---
##  Author Information

**Name:** Abdul Rehman  
**Role:** Data Science Enthusiast | Python Learner  
**Notebook Created:** 22-July-2025  

**Connect with Me:**  


[![LinkedIn](https://img.shields.io/badge/LinkedIn-blue?style=flat&logo=linkedin&logoColor=white)](https://www.linkedin.com/in/abdul-rehman-74b418350/)
[![GitHub](https://img.shields.io/badge/GitHub-black?style=flat&logo=github&logoColor=white)](https://github.com/datawithrehman/Data-Science-Beginning)
[![Twitter](https://img.shields.io/badge/Twitter-blue?style=flat&logo=twitter&logoColor=white)](https://x.com/datawithrehman)



#  Removing Duplicates & Fixing Messy Data with Pandas
Cleaning data is often more important than modeling. If your dataset is messy, even the best machine learning models will give poor results.

In this notebook, we'll explore how to:
- Find and remove duplicates
- Clean messy text data
- Reset the index after removing rows
- Avoid common beginner mistakes


In [None]:
# Step 1: Import pandas
import pandas as pd

# Sample data with duplicates and messy strings
data = {
    'Name': ['Alice', 'Bob', 'Alice', 'Carol', 'bob '],
    'City': ['Lahore', 'Karachi', 'Lahore', 'Islamabad', 'karachi'],
    'Age': [25, 30, 25, 27, 30]
}
df = pd.DataFrame(data)
df

### Step 2: Finding Duplicates
We can find duplicate rows using `.duplicated()`.

In [None]:
df.duplicated()

### Step 3: Removing Duplicate Rows
We use `.drop_duplicates()` to remove duplicate rows.

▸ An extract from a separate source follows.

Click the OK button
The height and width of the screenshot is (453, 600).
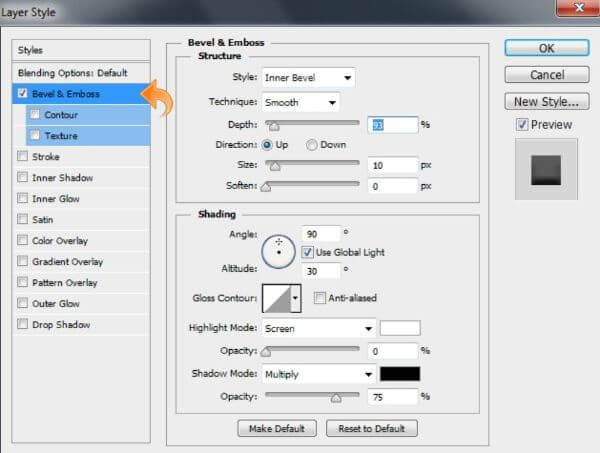(545, 48)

⚠️ **Important:** Don’t forget to either use `inplace=True` or reassign the result to a new variable.

In [None]:
df_cleaned = df.drop_duplicates()
df_cleaned

### Step 4: Fixing Messy Text Data
We’ll clean whitespace and fix capitalization issues using `.str.strip()` and `.str.lower()`.

In [None]:
# Strip spaces and convert to lowercase
df_cleaned['Name'] = df_cleaned['Name'].str.strip().str.lower()
df_cleaned['City'] = df_cleaned['City'].str.strip().str.lower()
df_cleaned

### Step 5: Resetting the Index
After dropping or modifying rows, reset the index using `reset_index()`.

In [None]:
df_cleaned = df_cleaned.reset_index(drop=True)
df_cleaned

### 🚨 Common Mistake Alert
- Forgetting to assign the cleaned DataFrame to a new variable
- Not using `inplace=True` when needed

```python
# Wrong:
df.drop_duplicates()
# This does nothing unless reassigned or inplace=True
```


### 📆 Mini Challenge
**Try this:** Create your own DataFrame with duplicate rows and use `drop_duplicates()` to clean it.